# WHAT YOU HAVE TO DO
Extract verbatim the part of the material below that opens with the line containing "Select the Pen tool" and continues through the end of the material, both ends included. Leave the pictures out of your answer.

[Word and element location records]
........
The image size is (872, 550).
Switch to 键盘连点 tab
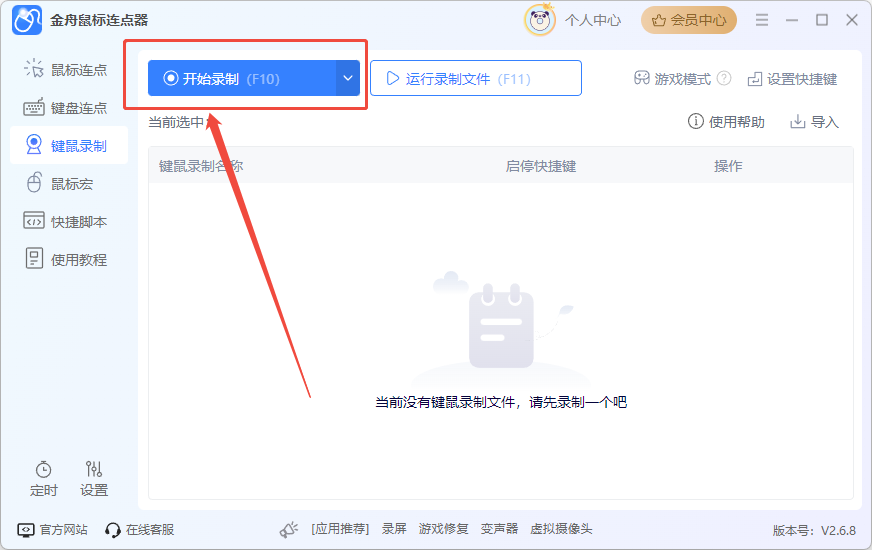click(68, 108)
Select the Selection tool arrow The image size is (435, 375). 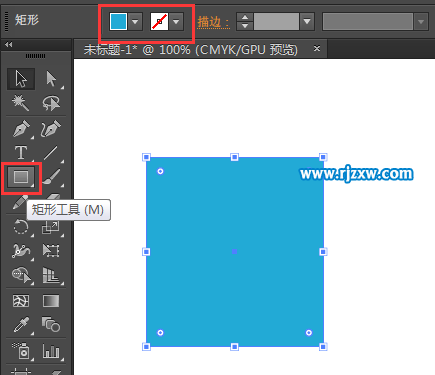coord(21,79)
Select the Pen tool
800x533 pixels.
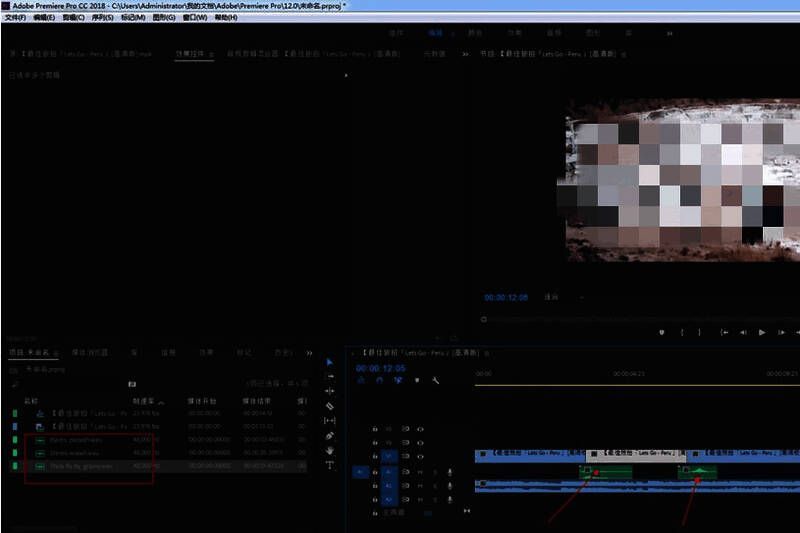[x=330, y=436]
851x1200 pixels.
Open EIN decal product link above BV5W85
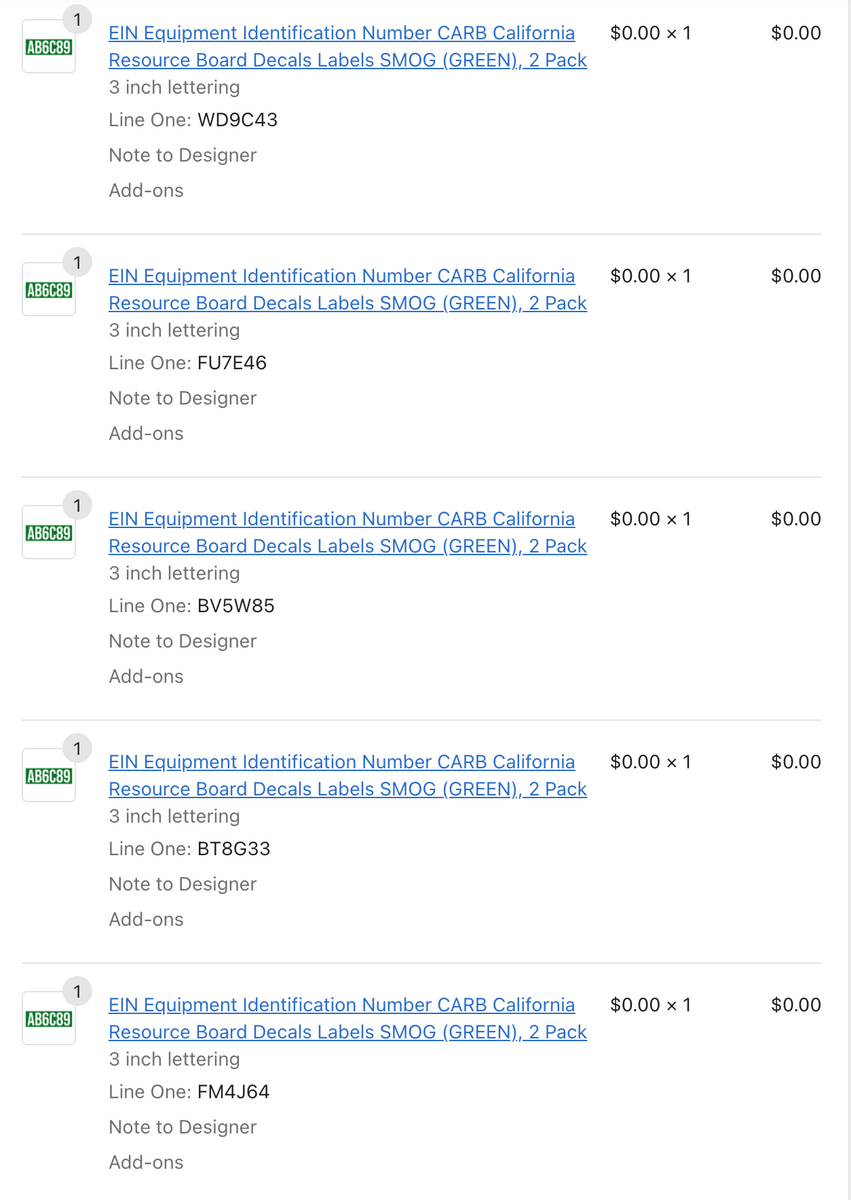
........
# ANSWER TO THIS PROBLEM
Select the Pen tool
800x533 pixels.
[x=330, y=436]
851x1200 pixels.
Open EIN decal product link above BV5W85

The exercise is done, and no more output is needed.